En outre-mer, la majorité des territoires français sont situés dans quatre points chauds de la biodiversité. Quant à la Guyane, elle est au cœur de l’un des derniers grands massifs forestiers de la planète, l’Amazonie.

Dans tous ces territoires, le nombre d’espèces est très important et un très grand nombre n’est présent dans aucune autre région du monde.

2 / La biodiversité au cœur des politiques publiques françaises

Le patrimoine naturel français est menacé. Sur l’ensemble du territoire, environ 165 ha de milieux naturels et terrains agricoles sont détruits chaque jour. Par ailleurs, la France se situe au 5e rang des pays abritant le plus grand nombre d’espèces mondialement menacées (le dugong, la tortue luth, l’albatros d’Amsterdam…).

Dès 2004, la France a marqué sa volonté de faire entrer la biodiversité dans le champ de toutes les politiques publiques, en lançant sa Stratégie nationale pour la biodiversité. La nouvelle Stratégie nationale pour la biodiversité 2011-2020 vise à produire un engagement plus important des divers acteurs, à toutes les échelles territoriales, en métropole et en outre-mer, en vue d’atteindre les objectifs adoptés.

La France dispose d’une grande diversité d’outils pour gérer et conserver ses milieux naturels, sa flore et sa faune. Elle compte près de dix parcs nationaux, quatre parcs naturels marins, 48 parcs naturels régionaux, 164 réserves naturelles nationales, 107 réserves naturelles régionales, 6 réserves naturelles de Corse, les espaces du Conservatoire du littoral (environ 600 sites sur 1 200 km de rivages) et plus de 1 700 sites Natura 2000.Ce panel permet de choisir l’outil le plus adapté aux spécificités et particularités de la zone considérée.

3 / L’engagement de la France en Chine et à l’international

La France a adhéré à deux conventions internationales sur la conservation des espèces en danger :

- la convention de Bonn sur la conservation des espèces migratrices appartenant à la faune sauvage. Elle vise à assurer à l’échelle mondiale la conservation des espèces migratrices terrestres, marines et aériennes.

- la convention de Berne relative à la conservation de la vie sauvage et du milieu naturel de l’Europe développée sous l’égide du Conseil de l’Europe.

Le 25 avril, Mme Delphine Batho, Ministre de l’Ecologie, du Développement Durable et de l’Energie a signé un accord sur la coopération en matière de protection de l’environnement avec M. Zhou Shengxian, Ministre de la Protection de l’environnement. L’accord permettra à la fois de faire bénéficier la Chine de l’expérience française et de contribuer à la promotion des savoir-faire et de l’expertise française en matière environnementale. La préservation de la biodiversité fait partie des domaines de compétence communs sur lesquels portera la coopération.

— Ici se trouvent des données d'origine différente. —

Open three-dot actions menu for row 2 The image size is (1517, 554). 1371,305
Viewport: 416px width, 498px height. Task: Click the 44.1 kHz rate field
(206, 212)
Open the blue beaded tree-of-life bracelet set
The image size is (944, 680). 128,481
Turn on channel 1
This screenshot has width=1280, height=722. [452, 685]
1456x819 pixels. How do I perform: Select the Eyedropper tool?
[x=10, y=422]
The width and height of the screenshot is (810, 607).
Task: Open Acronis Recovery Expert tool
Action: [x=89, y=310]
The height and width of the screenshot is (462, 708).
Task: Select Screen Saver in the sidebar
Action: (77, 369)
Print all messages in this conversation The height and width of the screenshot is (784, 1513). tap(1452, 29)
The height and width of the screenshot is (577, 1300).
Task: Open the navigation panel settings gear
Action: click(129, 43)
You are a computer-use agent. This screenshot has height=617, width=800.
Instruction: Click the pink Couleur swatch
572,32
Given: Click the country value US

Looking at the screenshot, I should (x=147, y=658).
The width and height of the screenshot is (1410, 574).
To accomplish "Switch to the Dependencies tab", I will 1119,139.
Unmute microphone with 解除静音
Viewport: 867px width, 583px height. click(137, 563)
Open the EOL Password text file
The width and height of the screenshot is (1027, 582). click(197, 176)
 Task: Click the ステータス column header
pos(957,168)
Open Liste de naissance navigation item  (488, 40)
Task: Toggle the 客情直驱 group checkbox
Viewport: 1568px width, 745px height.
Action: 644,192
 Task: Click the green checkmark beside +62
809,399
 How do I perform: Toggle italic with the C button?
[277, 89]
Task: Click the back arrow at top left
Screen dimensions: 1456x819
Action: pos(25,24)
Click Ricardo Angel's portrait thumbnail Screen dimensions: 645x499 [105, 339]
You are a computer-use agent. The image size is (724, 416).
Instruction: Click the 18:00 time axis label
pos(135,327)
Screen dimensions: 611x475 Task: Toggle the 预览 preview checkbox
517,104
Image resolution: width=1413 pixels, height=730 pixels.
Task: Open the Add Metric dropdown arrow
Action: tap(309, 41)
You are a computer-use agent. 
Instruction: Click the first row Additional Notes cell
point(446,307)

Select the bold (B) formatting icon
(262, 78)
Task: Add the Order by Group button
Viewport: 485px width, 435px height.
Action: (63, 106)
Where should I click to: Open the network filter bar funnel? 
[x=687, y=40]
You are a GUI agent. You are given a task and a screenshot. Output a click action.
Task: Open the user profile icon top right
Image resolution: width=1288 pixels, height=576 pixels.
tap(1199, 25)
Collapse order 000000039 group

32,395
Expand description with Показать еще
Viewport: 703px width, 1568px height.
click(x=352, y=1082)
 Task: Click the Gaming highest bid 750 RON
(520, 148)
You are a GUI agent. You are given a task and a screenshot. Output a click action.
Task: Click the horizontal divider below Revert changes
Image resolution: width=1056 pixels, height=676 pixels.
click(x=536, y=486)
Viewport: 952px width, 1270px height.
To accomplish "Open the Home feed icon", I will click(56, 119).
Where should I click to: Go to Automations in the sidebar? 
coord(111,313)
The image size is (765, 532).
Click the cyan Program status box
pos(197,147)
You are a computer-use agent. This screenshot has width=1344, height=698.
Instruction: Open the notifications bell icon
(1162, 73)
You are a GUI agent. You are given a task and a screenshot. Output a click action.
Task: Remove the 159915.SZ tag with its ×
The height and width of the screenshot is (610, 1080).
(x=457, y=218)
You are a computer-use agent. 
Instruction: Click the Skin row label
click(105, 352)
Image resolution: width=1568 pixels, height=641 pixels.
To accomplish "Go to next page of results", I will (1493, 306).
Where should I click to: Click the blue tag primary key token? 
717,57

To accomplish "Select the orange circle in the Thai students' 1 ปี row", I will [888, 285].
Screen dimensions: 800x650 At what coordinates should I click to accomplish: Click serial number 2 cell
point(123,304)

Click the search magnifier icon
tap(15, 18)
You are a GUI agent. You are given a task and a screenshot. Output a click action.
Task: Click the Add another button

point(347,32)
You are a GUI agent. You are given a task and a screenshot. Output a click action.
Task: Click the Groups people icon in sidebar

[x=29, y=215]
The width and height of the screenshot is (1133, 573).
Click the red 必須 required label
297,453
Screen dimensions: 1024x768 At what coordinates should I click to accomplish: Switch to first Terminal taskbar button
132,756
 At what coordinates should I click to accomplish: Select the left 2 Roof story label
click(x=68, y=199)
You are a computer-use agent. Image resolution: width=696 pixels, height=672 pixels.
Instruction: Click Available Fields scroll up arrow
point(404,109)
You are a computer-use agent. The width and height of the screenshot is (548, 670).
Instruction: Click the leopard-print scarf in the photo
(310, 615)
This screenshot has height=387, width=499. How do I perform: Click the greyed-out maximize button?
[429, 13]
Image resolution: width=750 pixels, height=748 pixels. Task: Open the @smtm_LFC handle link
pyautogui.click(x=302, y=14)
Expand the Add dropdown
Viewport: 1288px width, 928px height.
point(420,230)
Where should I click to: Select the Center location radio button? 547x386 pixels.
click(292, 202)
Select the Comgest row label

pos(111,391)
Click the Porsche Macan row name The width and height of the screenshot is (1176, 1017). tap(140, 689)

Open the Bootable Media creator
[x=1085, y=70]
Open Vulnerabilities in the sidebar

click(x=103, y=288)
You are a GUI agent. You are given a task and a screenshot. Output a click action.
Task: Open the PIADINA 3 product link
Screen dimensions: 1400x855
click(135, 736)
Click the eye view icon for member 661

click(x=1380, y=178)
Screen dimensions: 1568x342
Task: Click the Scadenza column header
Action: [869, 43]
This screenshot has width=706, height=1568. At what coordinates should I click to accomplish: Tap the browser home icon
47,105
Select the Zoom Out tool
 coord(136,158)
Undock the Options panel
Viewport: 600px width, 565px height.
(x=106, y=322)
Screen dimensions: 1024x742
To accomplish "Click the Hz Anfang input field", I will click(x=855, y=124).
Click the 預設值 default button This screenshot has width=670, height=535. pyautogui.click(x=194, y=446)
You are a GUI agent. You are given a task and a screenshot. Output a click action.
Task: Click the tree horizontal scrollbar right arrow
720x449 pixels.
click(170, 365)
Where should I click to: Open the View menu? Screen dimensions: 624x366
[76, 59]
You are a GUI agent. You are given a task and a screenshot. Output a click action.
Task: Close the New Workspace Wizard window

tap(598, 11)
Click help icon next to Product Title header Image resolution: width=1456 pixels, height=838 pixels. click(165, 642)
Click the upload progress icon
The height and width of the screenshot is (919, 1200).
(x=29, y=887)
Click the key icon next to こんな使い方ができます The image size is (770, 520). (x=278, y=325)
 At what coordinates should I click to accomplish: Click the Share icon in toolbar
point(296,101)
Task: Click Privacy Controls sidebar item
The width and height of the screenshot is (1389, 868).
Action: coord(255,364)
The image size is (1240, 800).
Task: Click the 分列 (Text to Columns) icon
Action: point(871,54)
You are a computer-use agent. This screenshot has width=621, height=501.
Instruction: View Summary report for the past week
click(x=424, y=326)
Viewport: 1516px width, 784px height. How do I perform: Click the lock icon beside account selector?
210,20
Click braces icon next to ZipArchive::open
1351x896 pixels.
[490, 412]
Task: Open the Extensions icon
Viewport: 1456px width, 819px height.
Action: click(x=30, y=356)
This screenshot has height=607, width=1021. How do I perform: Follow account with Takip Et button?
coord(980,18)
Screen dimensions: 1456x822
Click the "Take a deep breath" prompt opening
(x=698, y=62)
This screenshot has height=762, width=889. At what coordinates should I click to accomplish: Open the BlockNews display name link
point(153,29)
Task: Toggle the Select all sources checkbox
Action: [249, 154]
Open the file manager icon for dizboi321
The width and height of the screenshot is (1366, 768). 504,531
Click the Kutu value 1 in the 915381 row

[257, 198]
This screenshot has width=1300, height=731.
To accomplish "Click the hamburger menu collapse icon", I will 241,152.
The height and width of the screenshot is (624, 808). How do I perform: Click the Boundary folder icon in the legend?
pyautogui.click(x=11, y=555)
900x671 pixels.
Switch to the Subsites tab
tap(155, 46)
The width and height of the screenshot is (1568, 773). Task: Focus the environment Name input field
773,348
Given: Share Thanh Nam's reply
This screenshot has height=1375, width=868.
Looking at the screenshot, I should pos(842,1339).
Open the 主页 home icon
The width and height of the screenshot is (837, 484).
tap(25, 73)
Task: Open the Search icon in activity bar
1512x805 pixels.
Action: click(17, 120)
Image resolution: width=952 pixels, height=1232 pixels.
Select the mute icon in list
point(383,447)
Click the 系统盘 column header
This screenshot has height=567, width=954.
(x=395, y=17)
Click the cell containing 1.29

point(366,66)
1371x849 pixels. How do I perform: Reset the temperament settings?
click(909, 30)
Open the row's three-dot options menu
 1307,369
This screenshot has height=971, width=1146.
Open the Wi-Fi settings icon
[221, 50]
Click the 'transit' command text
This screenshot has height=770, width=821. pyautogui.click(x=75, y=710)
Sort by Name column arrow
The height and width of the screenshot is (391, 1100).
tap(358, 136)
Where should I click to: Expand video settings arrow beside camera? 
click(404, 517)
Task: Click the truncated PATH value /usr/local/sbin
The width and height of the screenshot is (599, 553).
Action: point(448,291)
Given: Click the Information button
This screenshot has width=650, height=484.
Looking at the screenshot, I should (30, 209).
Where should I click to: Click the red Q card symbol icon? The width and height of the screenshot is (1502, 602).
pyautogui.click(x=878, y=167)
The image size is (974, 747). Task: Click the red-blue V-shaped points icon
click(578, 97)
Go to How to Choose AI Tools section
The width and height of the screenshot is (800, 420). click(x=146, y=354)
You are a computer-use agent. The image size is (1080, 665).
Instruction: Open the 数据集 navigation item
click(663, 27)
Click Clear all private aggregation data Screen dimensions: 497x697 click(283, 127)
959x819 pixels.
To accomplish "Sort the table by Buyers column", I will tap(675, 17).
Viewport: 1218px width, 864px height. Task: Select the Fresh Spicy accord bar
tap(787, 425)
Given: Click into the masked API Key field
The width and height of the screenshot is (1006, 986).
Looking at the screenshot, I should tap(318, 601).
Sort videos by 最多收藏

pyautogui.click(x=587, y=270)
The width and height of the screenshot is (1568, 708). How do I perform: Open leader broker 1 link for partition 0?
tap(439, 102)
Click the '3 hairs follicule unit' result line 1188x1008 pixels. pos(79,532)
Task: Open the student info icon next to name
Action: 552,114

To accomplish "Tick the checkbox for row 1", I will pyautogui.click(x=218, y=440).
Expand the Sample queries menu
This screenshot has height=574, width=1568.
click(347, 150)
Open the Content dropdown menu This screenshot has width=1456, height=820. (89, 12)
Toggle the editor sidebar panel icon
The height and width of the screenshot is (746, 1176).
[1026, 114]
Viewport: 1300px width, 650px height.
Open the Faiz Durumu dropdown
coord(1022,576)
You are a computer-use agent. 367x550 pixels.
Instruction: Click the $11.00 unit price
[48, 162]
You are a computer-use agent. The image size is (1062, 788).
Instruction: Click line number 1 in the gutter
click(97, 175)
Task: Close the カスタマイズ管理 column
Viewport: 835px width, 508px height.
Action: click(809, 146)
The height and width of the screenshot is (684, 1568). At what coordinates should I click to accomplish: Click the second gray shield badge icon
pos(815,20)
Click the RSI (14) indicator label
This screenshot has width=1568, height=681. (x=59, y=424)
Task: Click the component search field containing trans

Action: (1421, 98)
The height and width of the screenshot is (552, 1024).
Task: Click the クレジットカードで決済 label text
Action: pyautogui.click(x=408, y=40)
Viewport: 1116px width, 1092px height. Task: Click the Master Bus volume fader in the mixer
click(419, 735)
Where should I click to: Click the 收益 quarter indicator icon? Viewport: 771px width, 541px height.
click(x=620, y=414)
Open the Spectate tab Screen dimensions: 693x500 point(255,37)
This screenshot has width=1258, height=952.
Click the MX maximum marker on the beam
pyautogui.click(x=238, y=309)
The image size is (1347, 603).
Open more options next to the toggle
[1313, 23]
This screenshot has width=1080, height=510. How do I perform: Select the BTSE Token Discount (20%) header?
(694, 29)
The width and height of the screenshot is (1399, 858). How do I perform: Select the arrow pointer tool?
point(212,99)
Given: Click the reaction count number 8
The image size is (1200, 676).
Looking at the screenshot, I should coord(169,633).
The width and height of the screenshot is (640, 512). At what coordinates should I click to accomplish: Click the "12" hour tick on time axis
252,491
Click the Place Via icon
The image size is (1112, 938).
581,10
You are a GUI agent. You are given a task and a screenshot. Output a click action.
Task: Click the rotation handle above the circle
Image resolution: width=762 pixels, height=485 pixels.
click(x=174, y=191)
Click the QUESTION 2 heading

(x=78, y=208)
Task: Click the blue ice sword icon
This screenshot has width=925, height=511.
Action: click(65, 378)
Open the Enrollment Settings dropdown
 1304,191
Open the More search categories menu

Par ailleurs, l’Agence française de développement lance cette année un programme de restauration de zones humides dans le Liaoning. Ce programme consiste en la restauration de deux zones humides dans le Liaoning, dans la ville de Panjin et dans le district de Kangping à Shenyang. Les principaux objectifs du projet consistent à rétablir les systèmes hydrauliques, à rétablir les habitats pour les espèces menacées, à mettre en place un système de monitoring adapté, à promouvoir l’écotourisme, et à renforcer la gouvernance.